What about the funds that do have the resources? Should the New York State Common Retirement Fund or the Yale endowment bother with what could just be an oversimplified version of hedge funds already in their portfolios?
“If you’re a large institutional investor with a dedicated staff or sophisticated investment committee we would typically advise that you invest in private markets and hedge funds and those types of alternative asset classes,” Nault says. “I don’t see a strong reason to invest in liquid alternatives.”
Performance: Liquid Alts vs. Hedge Funds
Back at Parametric, where the quant manager has recently added a smart beta-like liquid alternative to its roster of volatility risk premium strategies, Tom Lee disagrees.

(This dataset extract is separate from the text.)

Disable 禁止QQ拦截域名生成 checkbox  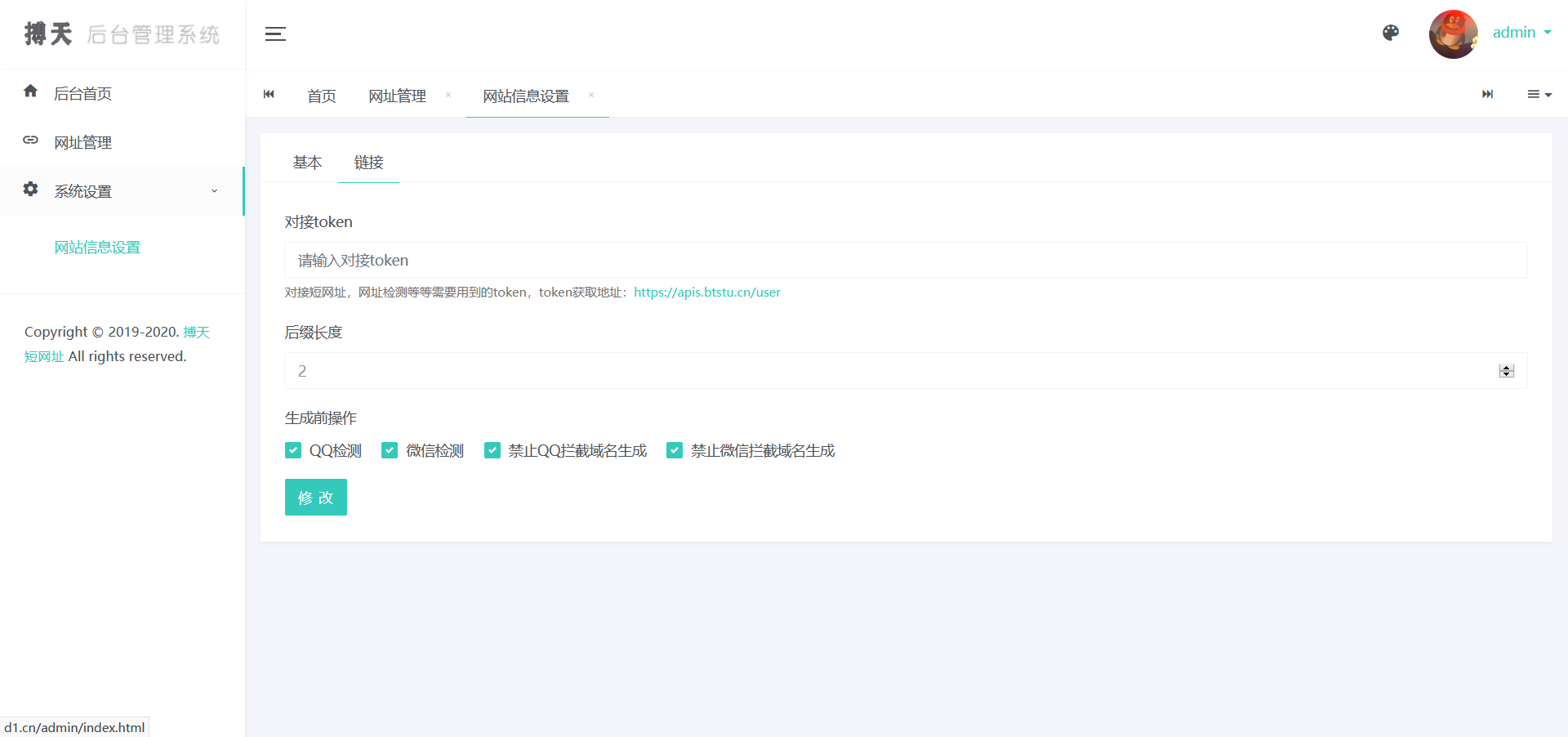[x=492, y=450]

“Post-financial crisis, investors have realized that liquidity has a premium,” he argues. “If I’m going to hand you my money and you’re going to lock it up for three years, you need to pay me extra for that.” But disappointing hedge fund returns have led some investors to feel they haven’t been compensated enough for that liquidity premium, he adds. “If they think they can capture this alternative risk premium in a way that still provides them liquidity, all else being equal, they’ll take it.”
Of course, all else is not equal. The strategy constraints and the liquidity requirements mean that liquid alts may offer similar diversification benefits as traditional alternatives, but they cannot deliver the same performance: Wilshire’s liquid alternative index trails the HFRI hedge fund index in one-, three-, five-, and ten-year returns.

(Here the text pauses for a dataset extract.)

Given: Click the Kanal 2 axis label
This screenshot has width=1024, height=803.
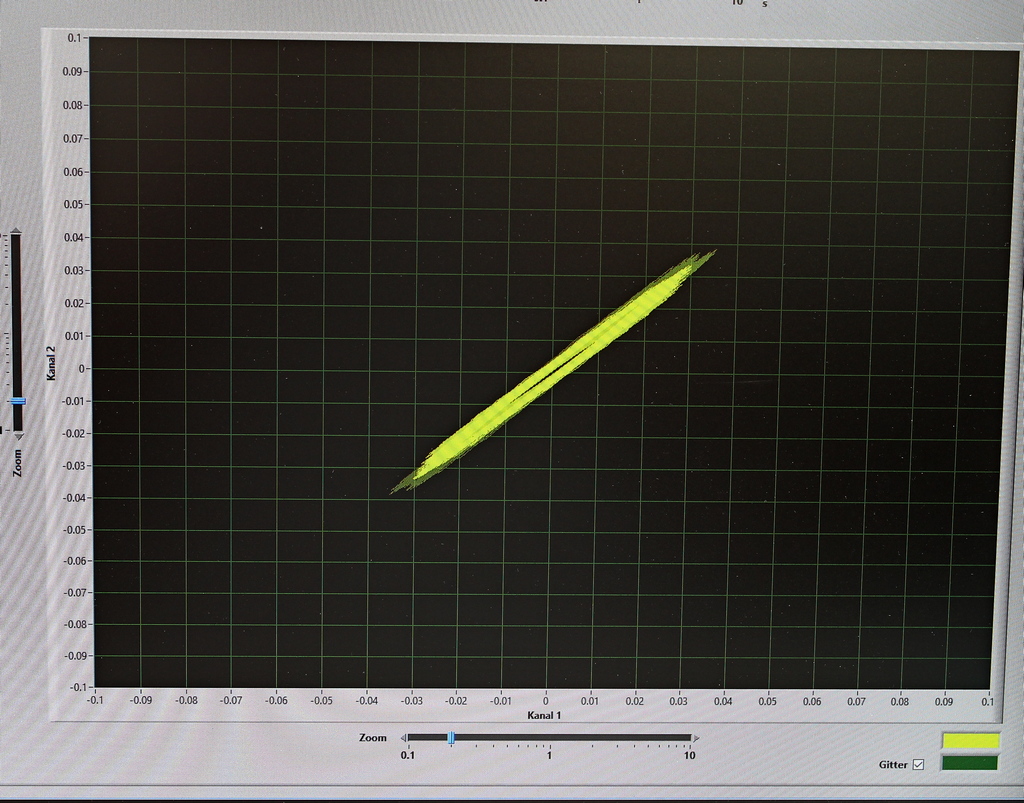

“We would never expect a pure liquid alts portfolio to beat pure hedge funds because it’s not investing in the same assets,” Miles says.

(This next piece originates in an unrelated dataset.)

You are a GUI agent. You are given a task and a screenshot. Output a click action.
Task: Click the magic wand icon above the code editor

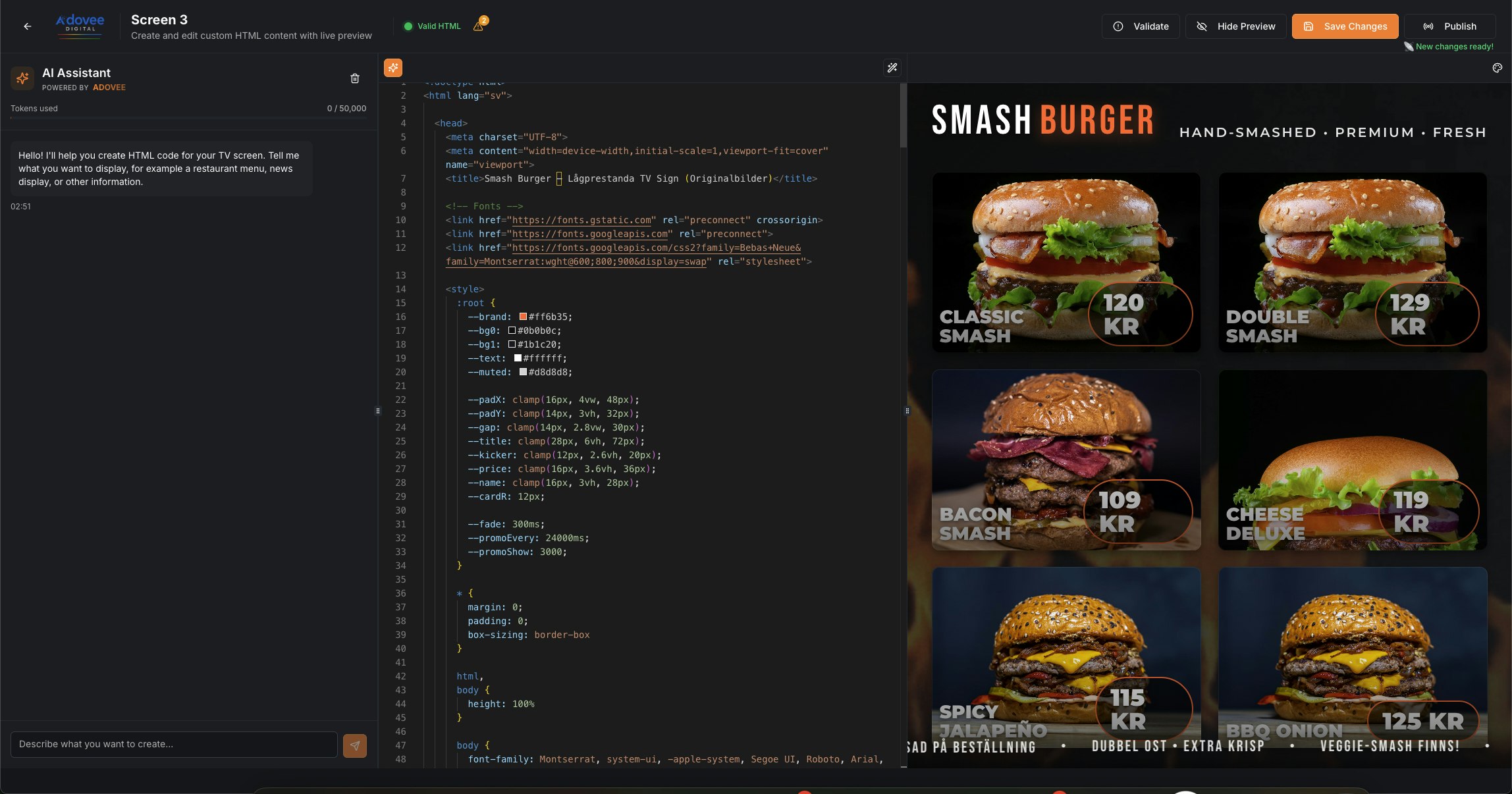tap(892, 68)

At the end of the day, the potential usefulness of a liquid alternative product to an institutional investor comes down to the specific needs of the portfolio in question. At the New Mexico Public Employees Retirement Association (PERA), for example, CIO Jon Grabel and his team are in the process of migrating to a new strategic asset allocation—and liquid alternatives have proven helpful in transitioning the portfolio.
“In our real assets portfolio, we have an allocation to liquid infrastructure,” Grabel explains. “Over time—and this may take five years—we will use that to fund our commitments to illiquid infrastructure investments. It’s a way of using a more liquid strategy to build beta for a particular segment of the portfolio.”
In another case, PERA created a liquid alternative structure that made sense for them by customizing a portable alpha program at AQR—a manager that is currently dominating the liquid alts space. But while Grabel says it’s nice to have that extra liquidity, he still believes in the benefits of traditional lock-up alternatives.
“We never sat down and made a decision to use liquid alternatives as opposed to illiquid alternatives,” Grabel says. “We still believe there is an illiquidity premium for certain strategies. It’s about choosing the strategies that are helpful for what we believe is the best way to implement our portfolio.”